Los hombres son visuales, sí, pero sus terminales nerviosas están esperando que seas creativa. Hay zonas que ellos mismos ignoran pero que, cuando las tocas correctamente, envían una descarga eléctrica directo a su cerebro erótico. Vamos a hablar de la nuca y los pies, dos lugares que parecen inocentes pero que son las llaves de su excitación. Prepárate para convertirte en su fantasía favorita con solo un par de trucos.
La nuca es una zona de vulnerabilidad extrema. Según la sexóloga Dra. Beverly Whipple, el cuello contiene una densidad altísima de receptores táctiles que, al ser estimulados con besos suaves o aire tibio, activan el sistema nervioso parasimpático, induciendo una mezcla de relajación y alerta sexual. Es un gesto de “toma de control” que a ellos les resulta irresistiblemente hot porque rompe su guardia de forma inmediata.

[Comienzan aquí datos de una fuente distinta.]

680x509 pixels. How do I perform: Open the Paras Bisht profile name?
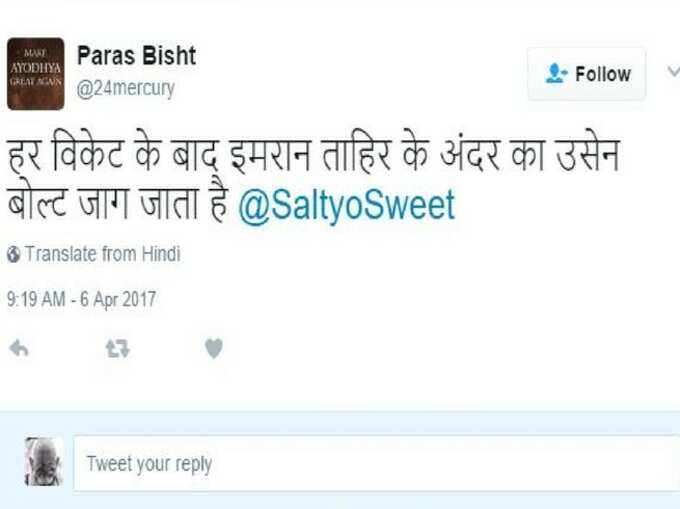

Por otro lado, los pies tienen una conexión neurológica fascinante. En el mapa sensorial del cerebro, el área que procesa las sensaciones de los pies está justo al lado de la que procesa los genitales. Esto explica por qué un masaje de pies bien ejecutado puede sentirse casi erótico; la señal eléctrica a veces “se desborda” hacia el área sexual. Además, liberar la tensión de los pies después de un largo día baja los niveles de cortisol, dejando el camino libre para que la testosterona y el deseo tomen el control total de la situación.
Tip Cosmo
Usa un aceite esencial de sándalo para el masaje de pies; el aroma es un afrodisíaco natural que ayuda a crear una atmósfera de intimidad absoluta antes de pasar a lo siguiente. El placer está en los detalles. Atrévanse a explorar su cuerpo con curiosidad.